A recent Sector In-Depth report from Moody’s Investors Service found that the increase in mortgage arrears rose to 1.5 per cent in the year ending 31 May 2016, up from 1.34 per cent the year before and increasing the risk of mortgage defaults and the number of credit negative Australian residential mortgage-backed securities (RMBS).
The report noted that “the impact of lower commodity prices, rising underemployment and a less favourable housing market are said to have had a negative influence on the ability of borrowers to meet mortgage payments, leading to higher delinquencies”.
Mortgage performance “deteriorated” in all eight states and territories over the year to 31 May, with regions and postcodes exposed to the resource and mining sectors dominating the list of areas with the highest rate of mortgage delinquencies.

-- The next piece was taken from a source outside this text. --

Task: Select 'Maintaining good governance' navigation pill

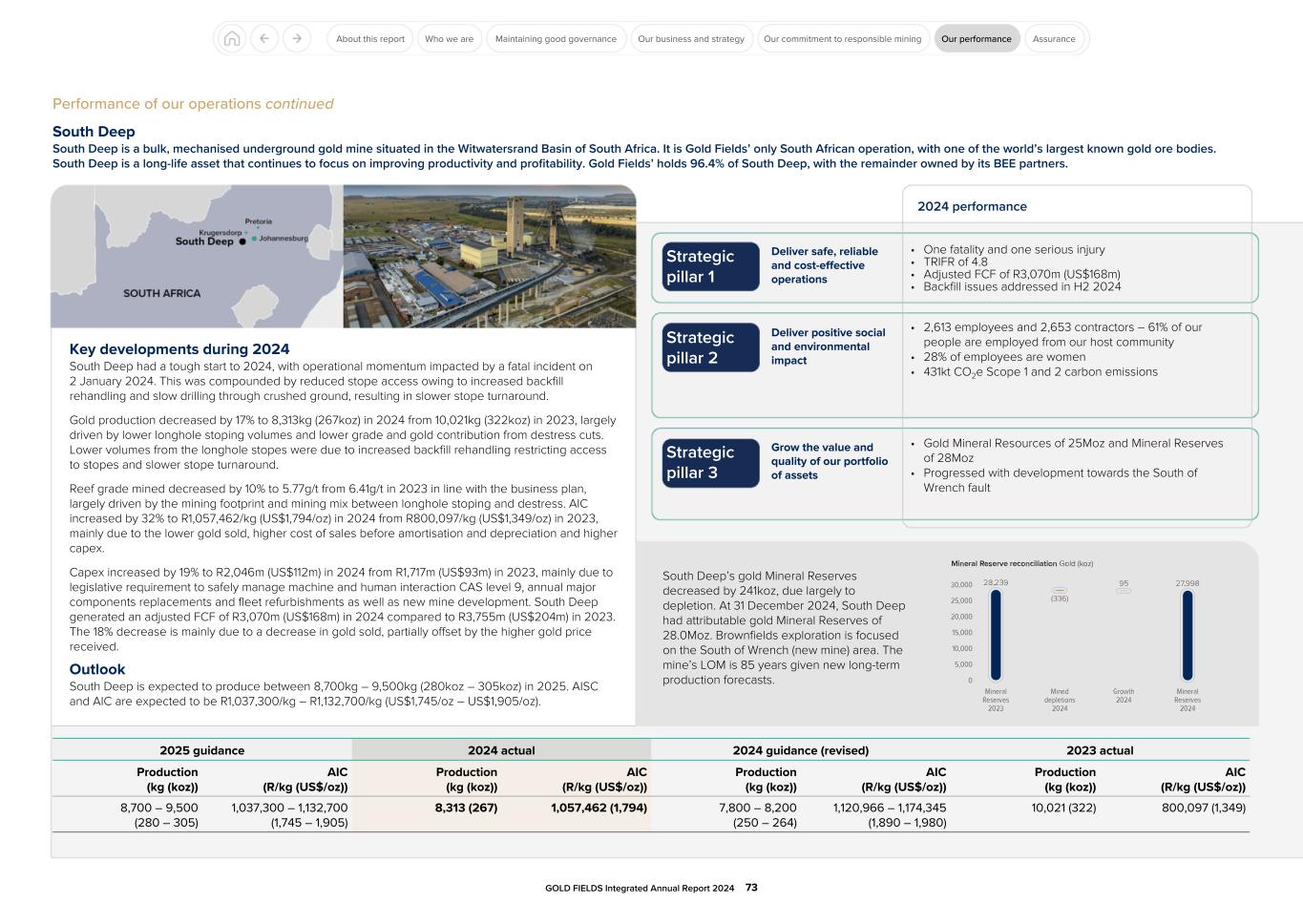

Following the end of the mining boom in 2014, Western Australia “fared the worst” in terms of mortgage performance, with the 30 days and over delinquency rate increasing by 0.69 per cent to 2.33 per cent overall.
The report also noted that as the Western Australian economy is “heavily reliant on the resources sector” that “relatively poorer economic and housing market conditions in Western Australia contributed to the historically high level”.
The Northern Territory and Tasmania also hit “record high levels”, as the domestic economy (excluding exports) decreased by 13.5 per cent during the last financial year, while the unemployment rate increasing to 7.2 per cent, alongside a fall of 0.5 per cent in average weekly earnings in Tasmania contributed to the state’s high levels or mortgage arrears.
In other parts of the country, mortgage arrears rose in Queensland by 1.75 per cent, Victoria by 1.46 per cent, South Australia by 1.86 per cent and the ACT by 0.82 per cent over the last year.
Meanwhile, delinquencies in NSW have “fallen notably” over the last three years, as housing rose by 9.39 per cent over the year to 31 August.
In addition to a supportive housing market, mortgage performance in NSW “has benefitted from the good economic and labour market conditions” with low interest rates and a weaker Australian dollar resulting in “strong household consumption, private investment and a pick-up in education and tourism sectors throughout the state”.
“Income growth in Australia has not kept pace with growth in home prices, posing an additional risk to mortgage performance,” the report said.
“Higher debt levels make households more vulnerable to economic or housing market shocks and make meeting mortgage repayments more difficult [and] we expect that mortgage delinquencies will continue to increase moderately for the remainder of 2016.”